__Data extracts__.
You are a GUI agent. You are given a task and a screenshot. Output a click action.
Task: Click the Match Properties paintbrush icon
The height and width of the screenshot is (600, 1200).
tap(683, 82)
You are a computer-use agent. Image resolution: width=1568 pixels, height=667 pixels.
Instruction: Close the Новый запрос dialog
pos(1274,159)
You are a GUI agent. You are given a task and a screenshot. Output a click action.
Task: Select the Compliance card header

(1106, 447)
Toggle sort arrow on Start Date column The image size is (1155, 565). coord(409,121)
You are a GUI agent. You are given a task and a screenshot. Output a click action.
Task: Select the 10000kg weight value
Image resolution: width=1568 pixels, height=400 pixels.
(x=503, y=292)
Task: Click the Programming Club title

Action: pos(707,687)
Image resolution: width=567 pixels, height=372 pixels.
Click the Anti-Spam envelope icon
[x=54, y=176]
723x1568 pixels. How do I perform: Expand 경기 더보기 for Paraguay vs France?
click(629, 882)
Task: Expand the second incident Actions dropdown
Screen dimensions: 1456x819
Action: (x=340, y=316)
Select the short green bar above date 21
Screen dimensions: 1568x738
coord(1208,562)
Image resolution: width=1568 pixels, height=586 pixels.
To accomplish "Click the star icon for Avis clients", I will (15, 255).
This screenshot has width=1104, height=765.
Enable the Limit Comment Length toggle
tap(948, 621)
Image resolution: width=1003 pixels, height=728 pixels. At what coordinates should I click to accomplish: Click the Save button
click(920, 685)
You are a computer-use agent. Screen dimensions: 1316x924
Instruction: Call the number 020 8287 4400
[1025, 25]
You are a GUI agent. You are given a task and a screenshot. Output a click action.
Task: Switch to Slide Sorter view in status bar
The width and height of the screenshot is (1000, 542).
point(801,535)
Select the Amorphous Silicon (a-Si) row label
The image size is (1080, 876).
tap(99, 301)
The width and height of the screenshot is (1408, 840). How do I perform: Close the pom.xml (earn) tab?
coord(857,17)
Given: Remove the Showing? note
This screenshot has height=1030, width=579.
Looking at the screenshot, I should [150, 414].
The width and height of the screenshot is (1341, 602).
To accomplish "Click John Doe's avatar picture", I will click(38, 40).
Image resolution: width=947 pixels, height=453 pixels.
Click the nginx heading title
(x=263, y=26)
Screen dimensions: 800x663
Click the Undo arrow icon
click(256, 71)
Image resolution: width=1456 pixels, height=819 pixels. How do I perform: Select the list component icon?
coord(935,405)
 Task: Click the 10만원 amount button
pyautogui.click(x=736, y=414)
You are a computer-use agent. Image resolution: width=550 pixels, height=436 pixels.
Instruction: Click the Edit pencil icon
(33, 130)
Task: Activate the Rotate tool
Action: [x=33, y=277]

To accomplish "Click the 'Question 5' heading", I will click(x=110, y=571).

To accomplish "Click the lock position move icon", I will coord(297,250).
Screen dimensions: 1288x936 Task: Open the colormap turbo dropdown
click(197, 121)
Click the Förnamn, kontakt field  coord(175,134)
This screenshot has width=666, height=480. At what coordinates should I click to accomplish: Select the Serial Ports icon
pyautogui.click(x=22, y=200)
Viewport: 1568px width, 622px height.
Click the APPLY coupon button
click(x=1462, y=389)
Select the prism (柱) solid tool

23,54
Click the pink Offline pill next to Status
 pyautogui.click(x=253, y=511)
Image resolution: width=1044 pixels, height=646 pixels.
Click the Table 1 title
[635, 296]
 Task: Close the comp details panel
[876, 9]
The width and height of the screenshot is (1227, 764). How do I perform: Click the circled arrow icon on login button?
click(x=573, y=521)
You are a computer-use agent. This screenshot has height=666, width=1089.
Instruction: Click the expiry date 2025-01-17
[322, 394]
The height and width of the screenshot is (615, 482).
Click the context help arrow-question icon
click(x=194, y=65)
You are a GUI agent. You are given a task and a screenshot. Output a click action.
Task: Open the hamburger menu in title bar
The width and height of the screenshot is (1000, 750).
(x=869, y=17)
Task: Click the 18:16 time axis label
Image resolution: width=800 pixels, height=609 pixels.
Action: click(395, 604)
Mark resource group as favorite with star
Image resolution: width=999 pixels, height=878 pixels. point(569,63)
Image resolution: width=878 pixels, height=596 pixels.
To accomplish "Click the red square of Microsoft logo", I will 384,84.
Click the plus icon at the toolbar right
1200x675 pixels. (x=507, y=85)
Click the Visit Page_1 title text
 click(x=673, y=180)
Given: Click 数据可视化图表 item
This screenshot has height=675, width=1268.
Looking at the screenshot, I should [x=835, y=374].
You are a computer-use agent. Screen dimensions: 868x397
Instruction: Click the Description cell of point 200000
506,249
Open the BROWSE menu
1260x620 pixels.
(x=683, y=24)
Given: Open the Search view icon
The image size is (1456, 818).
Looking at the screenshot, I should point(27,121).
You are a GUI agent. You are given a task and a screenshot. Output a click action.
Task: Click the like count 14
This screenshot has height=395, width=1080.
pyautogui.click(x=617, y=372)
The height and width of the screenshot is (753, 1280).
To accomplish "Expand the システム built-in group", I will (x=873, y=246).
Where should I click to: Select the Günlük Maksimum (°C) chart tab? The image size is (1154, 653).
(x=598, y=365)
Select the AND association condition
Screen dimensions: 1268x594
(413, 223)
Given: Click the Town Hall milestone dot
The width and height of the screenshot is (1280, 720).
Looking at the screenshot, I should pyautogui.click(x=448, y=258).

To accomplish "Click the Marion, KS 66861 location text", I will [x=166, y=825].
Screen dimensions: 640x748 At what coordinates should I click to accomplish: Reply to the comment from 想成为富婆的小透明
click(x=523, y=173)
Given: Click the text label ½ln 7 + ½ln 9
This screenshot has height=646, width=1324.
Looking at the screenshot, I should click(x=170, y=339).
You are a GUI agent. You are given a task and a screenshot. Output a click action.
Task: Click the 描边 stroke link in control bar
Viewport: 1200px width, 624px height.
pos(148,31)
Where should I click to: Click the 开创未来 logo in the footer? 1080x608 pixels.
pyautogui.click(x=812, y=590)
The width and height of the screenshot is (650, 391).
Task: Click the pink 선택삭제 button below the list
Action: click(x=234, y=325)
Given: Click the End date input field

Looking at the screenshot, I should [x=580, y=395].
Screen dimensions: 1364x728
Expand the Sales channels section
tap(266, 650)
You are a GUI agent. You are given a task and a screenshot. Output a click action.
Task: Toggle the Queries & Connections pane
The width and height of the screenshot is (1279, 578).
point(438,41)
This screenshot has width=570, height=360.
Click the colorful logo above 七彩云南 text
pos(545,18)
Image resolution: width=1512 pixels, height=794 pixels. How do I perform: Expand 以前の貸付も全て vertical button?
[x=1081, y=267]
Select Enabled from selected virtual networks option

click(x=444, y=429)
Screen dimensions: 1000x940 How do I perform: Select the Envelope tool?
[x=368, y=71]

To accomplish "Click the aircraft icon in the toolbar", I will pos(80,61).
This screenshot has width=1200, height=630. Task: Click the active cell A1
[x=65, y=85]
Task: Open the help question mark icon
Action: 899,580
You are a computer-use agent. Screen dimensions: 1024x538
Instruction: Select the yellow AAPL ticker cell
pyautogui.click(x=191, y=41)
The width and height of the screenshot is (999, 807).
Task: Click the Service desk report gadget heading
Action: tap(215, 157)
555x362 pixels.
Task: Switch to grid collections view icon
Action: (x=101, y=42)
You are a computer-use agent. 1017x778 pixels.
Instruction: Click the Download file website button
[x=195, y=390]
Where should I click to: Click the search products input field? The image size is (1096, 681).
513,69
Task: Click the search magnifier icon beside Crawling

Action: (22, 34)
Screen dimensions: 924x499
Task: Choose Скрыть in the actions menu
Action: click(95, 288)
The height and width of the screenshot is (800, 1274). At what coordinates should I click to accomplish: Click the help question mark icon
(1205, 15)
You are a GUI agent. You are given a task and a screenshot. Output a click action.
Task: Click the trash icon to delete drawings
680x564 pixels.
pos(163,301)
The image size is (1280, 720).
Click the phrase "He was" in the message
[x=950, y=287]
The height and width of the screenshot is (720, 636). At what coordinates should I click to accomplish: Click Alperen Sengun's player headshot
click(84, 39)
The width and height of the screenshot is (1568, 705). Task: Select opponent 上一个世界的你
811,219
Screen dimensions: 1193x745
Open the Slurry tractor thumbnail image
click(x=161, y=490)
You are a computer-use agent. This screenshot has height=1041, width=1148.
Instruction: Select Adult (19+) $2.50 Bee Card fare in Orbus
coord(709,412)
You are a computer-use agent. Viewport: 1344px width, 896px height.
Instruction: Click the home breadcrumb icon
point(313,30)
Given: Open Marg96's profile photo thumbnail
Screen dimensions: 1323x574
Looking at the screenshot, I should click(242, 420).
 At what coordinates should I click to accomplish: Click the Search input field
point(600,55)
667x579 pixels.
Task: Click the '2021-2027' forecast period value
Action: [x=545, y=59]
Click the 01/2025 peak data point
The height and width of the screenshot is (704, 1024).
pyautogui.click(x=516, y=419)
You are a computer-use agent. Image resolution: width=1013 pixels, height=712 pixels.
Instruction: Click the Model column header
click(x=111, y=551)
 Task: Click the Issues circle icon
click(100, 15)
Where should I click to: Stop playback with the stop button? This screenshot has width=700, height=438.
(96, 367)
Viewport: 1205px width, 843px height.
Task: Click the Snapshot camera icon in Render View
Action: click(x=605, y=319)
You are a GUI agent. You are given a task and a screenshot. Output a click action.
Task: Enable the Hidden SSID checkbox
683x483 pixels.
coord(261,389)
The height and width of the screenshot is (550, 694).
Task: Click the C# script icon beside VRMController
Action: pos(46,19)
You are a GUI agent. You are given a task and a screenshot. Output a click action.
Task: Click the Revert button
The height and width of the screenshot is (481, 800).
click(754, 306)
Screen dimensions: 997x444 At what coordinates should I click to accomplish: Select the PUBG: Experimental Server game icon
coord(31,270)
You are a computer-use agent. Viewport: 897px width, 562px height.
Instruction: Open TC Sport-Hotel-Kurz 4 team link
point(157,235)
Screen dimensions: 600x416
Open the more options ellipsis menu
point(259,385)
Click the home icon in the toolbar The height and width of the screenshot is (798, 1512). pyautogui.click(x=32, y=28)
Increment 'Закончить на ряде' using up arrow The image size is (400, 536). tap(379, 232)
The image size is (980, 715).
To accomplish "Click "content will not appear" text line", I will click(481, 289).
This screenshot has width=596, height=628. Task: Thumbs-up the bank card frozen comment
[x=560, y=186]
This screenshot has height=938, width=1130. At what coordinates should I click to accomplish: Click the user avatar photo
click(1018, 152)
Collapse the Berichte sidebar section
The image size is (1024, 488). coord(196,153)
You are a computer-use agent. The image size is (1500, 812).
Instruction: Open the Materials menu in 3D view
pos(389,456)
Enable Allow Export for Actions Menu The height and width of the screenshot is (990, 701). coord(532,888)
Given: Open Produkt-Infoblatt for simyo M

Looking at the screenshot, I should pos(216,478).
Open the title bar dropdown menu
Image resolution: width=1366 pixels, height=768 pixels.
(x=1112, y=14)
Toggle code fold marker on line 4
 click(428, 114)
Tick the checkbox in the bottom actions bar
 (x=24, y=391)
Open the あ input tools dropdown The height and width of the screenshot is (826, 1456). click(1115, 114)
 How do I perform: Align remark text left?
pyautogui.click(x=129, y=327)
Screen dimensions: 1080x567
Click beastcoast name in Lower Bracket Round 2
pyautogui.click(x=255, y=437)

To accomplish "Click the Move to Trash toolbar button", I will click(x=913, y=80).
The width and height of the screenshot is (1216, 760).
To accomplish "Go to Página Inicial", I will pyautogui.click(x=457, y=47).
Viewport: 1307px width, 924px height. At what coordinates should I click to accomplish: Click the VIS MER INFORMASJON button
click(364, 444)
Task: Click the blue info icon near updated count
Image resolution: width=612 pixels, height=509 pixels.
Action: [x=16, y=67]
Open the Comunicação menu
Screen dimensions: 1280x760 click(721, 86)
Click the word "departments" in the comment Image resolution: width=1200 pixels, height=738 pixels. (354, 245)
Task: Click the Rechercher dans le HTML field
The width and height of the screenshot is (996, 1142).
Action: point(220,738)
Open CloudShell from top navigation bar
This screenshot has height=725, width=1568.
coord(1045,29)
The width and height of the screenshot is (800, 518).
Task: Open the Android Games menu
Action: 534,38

__Prompt__. Beginning with the top line of the data above, output every line exactly until the one that contains "Task: Select the 10000kg weight value", and include that one too.

__Response to this exercise__.
You are a GUI agent. You are given a task and a screenshot. Output a click action.
Task: Click the Match Properties paintbrush icon
The height and width of the screenshot is (600, 1200).
tap(683, 82)
You are a computer-use agent. Image resolution: width=1568 pixels, height=667 pixels.
Instruction: Close the Новый запрос dialog
pos(1274,159)
You are a GUI agent. You are given a task and a screenshot. Output a click action.
Task: Select the Compliance card header

(1106, 447)
Toggle sort arrow on Start Date column The image size is (1155, 565). coord(409,121)
You are a GUI agent. You are given a task and a screenshot. Output a click action.
Task: Select the 10000kg weight value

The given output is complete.